Generic cargo on freighter

Credit: tratong/ Shutterstock

The US administration has trained an elephant gun on the cash cow of air cargo. At a stroke the president’s executive order to nix the de minimis exemption of e-commerce imports from China dealt a body blow to the chief engine of recent air cargo growth.

As with tariffs on all goods entering the US from Canada and Mexico, the new US government flip-flopped on the de minimis issue.

Predictably the US Customs and Border Protection (CBP) agency was not geared up to perform customs clearance of a tsunami of parcels, resulting in a rapid pile-up of shipments at US airports. Over a million were stranded at JFK airport when the new mandate was paused.

CBP has been tasked to collaborate with other government agencies to deploy adequate systems “to fully and expediently process and collect tariff revenue” for review by 1 April.

Industry experts doubt that the agency can be ready by then, but a delay merely postpones the inevitable.

While the US administration has shown that it views tariffs as bargaining chips in trade negotiations, the e-commerce segment harbours a toxic mix of fentanyl and other illicit drugs, contraband and counterfeit goods, which makes it more difficult for Washington to perform an about-face on its rhetoric so far.

In any case, the genie of e-commerce is not going to return to the bottle. Like water, trade has found alternative routes when faced with obstacles.

A trade war can stifle it, but it won’t disappear completely. What route it takes remains to be seen, but the odds are stacked against a continuing heavy reliance on airfreight that gobbles up capacity.

Some Chinese e-tailers have already taken steps to wean themselves off direct shipping by air to the US, which was made possible by the de minimis exemption.

Over the past year, Temu shifted a growing amount of product to ocean freight feeding its increasing warehouse footprint in North America.

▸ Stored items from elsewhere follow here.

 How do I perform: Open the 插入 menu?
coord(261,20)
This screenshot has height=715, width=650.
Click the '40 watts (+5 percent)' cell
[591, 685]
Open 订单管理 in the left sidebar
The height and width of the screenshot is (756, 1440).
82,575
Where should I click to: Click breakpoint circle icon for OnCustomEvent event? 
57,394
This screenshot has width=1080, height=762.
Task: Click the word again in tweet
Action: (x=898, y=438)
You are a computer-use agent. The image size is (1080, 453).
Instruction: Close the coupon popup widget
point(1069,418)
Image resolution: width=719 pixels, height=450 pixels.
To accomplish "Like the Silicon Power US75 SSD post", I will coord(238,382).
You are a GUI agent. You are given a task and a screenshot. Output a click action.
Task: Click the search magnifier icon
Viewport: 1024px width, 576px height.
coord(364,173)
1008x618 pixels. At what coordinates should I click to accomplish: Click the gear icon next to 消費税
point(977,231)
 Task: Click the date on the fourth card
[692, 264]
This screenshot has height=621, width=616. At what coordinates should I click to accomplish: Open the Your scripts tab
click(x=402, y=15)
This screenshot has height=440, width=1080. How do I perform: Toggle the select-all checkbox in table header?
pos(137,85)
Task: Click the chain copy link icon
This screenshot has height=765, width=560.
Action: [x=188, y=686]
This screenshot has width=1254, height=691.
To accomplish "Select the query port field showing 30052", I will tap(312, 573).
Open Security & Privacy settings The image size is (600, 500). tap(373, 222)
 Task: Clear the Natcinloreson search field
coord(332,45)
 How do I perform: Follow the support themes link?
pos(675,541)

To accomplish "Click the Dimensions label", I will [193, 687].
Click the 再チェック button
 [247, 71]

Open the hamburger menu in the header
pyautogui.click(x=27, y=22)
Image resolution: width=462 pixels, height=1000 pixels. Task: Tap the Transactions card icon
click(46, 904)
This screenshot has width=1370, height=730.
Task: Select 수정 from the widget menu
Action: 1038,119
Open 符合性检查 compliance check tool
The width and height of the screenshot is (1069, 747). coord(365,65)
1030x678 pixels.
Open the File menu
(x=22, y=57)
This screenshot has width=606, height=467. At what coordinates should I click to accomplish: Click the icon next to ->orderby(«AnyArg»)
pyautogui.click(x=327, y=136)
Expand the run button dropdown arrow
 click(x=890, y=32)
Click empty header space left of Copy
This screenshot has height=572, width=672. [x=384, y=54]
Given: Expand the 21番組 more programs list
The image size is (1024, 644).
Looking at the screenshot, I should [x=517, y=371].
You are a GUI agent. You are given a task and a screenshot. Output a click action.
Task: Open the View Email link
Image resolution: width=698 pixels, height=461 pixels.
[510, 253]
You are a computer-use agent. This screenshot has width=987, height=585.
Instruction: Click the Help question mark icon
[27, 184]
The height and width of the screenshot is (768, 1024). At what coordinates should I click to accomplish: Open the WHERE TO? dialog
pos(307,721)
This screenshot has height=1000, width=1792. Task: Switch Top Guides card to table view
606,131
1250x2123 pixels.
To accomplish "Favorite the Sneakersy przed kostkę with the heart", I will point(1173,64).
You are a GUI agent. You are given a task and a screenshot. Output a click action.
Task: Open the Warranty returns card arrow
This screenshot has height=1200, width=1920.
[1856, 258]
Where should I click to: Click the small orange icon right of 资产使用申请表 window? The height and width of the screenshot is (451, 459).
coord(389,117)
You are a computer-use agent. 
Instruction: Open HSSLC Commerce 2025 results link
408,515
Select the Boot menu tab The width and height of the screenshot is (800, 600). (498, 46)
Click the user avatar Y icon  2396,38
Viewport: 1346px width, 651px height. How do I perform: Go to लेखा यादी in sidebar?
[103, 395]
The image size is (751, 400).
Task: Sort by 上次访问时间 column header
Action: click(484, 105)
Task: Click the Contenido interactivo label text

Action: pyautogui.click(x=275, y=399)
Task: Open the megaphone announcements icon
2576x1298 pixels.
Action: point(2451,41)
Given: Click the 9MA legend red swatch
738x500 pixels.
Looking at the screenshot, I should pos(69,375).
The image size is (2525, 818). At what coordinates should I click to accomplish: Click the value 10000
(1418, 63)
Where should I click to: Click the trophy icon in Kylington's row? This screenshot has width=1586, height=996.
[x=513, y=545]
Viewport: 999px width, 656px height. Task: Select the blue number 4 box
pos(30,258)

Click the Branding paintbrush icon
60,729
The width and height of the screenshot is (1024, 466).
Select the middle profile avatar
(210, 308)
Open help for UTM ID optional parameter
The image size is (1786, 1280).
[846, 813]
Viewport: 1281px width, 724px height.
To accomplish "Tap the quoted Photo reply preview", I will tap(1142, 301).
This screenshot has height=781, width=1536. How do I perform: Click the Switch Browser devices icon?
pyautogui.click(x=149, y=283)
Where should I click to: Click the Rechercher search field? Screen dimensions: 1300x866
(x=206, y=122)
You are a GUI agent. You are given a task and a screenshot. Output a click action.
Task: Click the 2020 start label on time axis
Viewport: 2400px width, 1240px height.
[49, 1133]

In addition, it has courted North American sellers to use its platform. Within months this contingent grew to account for 20% of Temu’s US sales.

If demand from e-commerce slumps, what’s going to take up the slack for airfreight? Industrial demand, the traditional driver, was sluggish last year, with manufacturing PMIs in Europe and the US in contraction and Chinese exports kept aloft by fears of disruption and trade conflict.

A trade war is unlikely to unleash a spurt in manufacturing.